Romanian middle-distance runner (1941–2025)

Ileana Silai, née Ileana Gergely, (14 October 1941 – 27 June 2025) was a Romanian middle-distance runner. She competed in the 800 m at the 1968, 1972, and 1976 Olympics and in the 1500 m at the 1976 and 1980 Olympics. She won a silver over 800 m in 1968. At the European indoor championships, she won silver medals in the 800 metres in 1971 and 1972 and a gold in the 1500 m in 1978.

==Background==
Silai took up athletics in 1957, following her brother, and first trained in sprint and long jump. She then married and had a break from athletics until 1963. After retiring she moved to Munich, Germany, where her husband worked as an architect and she trained children. From 1991 onwards, she was not involved with sport.
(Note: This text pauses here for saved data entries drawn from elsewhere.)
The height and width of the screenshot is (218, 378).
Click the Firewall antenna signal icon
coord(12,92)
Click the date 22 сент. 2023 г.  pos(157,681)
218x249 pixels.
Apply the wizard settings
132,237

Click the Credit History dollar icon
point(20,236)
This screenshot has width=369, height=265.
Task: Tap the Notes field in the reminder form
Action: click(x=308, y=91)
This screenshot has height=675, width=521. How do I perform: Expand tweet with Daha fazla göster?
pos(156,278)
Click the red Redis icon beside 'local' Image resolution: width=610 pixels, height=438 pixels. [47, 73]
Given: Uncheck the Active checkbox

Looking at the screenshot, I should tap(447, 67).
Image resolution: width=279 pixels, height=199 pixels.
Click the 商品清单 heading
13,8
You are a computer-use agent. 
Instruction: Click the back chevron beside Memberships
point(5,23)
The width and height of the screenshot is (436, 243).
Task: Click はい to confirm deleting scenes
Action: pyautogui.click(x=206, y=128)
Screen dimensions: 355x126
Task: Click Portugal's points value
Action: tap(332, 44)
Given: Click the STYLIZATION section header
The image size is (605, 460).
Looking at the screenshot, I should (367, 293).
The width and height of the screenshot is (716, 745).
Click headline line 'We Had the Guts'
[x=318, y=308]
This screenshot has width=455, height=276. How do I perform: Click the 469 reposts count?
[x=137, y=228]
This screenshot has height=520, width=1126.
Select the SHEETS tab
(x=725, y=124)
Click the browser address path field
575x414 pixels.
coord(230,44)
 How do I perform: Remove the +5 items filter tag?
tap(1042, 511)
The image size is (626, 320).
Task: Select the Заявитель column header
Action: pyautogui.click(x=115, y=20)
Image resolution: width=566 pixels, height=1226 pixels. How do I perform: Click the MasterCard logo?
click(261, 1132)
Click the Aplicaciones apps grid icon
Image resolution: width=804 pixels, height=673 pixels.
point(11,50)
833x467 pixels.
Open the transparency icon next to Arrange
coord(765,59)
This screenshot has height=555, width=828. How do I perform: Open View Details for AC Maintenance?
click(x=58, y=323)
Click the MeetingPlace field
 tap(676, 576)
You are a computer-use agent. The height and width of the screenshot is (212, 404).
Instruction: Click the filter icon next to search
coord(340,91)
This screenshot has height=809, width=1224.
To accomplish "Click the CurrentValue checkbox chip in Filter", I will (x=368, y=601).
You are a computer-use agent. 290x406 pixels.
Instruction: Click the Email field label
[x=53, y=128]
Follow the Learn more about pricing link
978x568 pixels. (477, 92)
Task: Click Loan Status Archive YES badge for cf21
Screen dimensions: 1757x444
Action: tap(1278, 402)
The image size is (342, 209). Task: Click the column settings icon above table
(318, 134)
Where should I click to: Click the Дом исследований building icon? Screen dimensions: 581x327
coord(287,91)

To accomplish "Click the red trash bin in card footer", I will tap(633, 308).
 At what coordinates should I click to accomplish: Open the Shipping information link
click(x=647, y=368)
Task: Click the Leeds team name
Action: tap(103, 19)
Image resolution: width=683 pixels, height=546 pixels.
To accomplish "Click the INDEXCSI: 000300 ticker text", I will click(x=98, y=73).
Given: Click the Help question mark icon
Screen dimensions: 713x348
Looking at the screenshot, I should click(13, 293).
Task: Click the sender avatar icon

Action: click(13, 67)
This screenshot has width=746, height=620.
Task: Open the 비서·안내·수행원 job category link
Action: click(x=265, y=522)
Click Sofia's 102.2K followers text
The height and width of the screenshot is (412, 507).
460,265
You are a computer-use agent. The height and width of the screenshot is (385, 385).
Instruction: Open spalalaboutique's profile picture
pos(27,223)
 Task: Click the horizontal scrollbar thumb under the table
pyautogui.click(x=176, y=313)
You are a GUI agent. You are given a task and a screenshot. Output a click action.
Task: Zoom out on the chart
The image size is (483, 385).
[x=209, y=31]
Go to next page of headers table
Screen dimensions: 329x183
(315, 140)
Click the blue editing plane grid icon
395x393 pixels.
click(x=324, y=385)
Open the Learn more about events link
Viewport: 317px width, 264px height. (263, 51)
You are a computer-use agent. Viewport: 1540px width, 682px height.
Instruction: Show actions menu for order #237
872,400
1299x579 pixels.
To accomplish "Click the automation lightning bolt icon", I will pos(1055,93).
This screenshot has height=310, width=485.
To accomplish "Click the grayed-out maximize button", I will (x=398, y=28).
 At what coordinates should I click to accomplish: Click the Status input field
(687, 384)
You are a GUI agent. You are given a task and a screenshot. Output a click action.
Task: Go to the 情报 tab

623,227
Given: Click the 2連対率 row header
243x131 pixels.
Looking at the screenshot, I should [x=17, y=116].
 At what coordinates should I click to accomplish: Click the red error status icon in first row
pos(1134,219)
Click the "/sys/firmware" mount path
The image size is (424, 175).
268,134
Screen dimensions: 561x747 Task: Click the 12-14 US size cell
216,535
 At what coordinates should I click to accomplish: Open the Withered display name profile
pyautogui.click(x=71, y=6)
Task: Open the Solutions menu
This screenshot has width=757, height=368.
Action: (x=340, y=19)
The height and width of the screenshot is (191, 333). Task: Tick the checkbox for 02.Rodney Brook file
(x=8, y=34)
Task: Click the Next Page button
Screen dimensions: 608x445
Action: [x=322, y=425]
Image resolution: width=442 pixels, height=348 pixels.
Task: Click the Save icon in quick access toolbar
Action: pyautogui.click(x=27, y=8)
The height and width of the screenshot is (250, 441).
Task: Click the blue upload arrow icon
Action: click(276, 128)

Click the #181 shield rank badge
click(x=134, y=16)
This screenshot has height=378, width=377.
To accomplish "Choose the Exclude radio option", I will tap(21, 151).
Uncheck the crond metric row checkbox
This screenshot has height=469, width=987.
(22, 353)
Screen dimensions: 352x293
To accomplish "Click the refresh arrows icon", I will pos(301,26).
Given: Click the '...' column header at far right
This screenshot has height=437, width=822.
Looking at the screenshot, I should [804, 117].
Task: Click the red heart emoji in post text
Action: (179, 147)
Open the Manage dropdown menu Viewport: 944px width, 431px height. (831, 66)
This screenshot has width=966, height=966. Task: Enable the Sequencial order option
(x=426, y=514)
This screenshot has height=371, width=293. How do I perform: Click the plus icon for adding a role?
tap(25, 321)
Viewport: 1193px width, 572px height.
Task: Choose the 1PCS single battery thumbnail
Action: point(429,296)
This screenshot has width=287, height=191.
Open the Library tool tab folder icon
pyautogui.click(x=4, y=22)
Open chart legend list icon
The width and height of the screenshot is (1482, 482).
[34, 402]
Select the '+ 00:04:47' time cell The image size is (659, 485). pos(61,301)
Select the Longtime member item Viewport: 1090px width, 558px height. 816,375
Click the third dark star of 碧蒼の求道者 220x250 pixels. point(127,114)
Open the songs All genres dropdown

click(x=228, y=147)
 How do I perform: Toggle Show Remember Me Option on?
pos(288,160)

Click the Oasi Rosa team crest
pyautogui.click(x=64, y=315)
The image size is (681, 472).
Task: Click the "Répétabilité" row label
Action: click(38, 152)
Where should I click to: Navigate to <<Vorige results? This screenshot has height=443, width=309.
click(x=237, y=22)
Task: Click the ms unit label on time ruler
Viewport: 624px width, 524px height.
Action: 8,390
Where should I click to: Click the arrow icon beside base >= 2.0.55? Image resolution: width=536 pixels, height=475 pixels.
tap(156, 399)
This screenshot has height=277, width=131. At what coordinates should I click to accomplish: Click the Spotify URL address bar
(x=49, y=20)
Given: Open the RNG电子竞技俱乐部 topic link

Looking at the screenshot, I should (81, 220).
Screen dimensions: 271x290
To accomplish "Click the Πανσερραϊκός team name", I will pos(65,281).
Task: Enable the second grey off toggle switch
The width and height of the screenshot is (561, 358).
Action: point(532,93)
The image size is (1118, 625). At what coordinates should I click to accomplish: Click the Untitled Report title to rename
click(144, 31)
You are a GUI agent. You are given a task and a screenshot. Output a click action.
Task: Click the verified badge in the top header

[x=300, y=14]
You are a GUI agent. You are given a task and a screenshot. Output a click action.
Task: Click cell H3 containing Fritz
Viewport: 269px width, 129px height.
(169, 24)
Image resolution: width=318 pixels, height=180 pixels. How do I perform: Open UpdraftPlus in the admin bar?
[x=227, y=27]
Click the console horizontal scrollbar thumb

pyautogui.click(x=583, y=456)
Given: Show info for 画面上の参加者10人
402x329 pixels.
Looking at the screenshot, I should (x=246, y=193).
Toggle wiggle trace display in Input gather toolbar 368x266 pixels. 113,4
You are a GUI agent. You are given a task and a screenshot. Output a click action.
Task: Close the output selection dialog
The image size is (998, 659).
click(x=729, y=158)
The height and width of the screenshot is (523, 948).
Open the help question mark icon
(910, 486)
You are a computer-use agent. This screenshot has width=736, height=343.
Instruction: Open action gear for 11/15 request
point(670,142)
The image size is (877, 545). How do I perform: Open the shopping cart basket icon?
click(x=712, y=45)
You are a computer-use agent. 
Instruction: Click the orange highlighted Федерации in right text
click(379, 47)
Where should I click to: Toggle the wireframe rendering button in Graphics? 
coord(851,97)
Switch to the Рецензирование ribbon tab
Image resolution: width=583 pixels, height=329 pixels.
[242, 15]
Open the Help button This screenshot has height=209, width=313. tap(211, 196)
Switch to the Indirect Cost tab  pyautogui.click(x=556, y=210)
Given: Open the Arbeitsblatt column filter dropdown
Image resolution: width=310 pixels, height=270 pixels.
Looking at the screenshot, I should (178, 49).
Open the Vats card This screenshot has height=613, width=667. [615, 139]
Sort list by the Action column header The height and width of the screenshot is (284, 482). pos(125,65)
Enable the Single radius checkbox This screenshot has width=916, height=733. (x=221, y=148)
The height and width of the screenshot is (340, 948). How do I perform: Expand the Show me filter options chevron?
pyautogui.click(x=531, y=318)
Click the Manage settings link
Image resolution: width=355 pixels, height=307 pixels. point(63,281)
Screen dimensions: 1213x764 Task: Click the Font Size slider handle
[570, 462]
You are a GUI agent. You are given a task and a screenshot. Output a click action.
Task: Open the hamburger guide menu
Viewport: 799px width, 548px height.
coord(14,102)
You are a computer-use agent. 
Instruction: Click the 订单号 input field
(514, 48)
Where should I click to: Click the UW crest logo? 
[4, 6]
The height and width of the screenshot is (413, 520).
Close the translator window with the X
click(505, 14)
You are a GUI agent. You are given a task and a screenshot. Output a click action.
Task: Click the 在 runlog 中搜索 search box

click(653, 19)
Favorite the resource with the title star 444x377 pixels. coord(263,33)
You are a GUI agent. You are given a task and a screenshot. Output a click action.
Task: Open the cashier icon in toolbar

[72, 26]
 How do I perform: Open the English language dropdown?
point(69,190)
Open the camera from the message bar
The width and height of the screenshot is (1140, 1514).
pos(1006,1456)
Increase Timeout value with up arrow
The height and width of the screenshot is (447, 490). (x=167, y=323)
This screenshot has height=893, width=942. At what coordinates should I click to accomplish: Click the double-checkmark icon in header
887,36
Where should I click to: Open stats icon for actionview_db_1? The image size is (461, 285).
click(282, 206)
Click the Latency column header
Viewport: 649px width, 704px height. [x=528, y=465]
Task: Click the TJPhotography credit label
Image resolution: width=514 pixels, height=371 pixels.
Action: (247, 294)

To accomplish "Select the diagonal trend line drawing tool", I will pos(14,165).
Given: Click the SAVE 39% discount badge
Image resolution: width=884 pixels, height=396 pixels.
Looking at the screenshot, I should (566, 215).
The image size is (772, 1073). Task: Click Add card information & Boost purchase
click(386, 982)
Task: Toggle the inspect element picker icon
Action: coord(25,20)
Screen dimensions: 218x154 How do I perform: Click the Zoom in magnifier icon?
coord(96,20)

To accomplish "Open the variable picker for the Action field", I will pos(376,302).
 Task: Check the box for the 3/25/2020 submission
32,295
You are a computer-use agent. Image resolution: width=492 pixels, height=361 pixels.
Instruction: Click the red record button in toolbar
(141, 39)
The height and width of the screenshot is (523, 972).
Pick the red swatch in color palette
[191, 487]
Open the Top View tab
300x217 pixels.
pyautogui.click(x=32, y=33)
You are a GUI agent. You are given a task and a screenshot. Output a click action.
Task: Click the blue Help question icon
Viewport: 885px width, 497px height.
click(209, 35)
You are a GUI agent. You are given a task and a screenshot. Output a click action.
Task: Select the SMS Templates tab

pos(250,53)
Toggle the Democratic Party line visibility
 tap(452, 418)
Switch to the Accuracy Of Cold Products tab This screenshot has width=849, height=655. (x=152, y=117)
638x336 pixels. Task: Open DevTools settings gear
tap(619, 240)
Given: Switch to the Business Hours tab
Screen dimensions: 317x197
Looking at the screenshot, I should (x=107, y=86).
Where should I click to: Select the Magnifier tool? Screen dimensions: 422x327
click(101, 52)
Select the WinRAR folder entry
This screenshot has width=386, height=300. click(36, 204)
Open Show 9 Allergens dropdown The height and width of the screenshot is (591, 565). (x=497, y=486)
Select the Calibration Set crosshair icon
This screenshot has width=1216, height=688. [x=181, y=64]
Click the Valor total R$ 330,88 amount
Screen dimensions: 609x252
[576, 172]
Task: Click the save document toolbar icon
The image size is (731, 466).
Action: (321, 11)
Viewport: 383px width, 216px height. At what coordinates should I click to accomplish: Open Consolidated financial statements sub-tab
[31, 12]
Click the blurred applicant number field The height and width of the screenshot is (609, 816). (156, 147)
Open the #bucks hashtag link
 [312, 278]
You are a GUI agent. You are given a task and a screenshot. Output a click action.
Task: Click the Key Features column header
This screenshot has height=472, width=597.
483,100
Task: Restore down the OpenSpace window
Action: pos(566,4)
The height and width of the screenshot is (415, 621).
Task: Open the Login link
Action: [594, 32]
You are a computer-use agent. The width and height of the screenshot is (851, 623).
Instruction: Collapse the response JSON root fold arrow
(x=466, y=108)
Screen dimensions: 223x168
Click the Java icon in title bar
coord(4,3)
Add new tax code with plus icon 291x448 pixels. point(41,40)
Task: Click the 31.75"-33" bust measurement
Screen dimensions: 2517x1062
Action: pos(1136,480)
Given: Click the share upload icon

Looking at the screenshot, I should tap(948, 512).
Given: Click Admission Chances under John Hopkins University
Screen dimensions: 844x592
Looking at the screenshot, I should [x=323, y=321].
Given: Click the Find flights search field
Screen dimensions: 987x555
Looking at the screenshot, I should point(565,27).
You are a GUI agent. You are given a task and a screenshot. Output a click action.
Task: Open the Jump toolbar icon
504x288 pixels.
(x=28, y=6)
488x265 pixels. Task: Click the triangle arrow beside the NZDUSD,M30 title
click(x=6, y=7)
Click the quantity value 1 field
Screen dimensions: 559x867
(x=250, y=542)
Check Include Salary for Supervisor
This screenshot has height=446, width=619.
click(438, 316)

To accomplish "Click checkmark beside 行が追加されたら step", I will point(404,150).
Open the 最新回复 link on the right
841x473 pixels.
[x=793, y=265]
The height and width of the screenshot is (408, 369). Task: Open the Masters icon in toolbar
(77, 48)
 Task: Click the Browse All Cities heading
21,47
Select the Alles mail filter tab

Silai died on 27 June 2025, at the age of 83.

==Doping==
In 1979, Silai was banned for 18 months for taking anabolic steroids. After 8 months she was reinstated after IAAF President Adriaan Paulen of the Netherlands said that an 18-month suspension in the steroid case would have kept the women out of the Moscow Olympics, which would have constituted "an extra penalty." He said that the IAAF Council had therefore reinstated them for "humane reasons."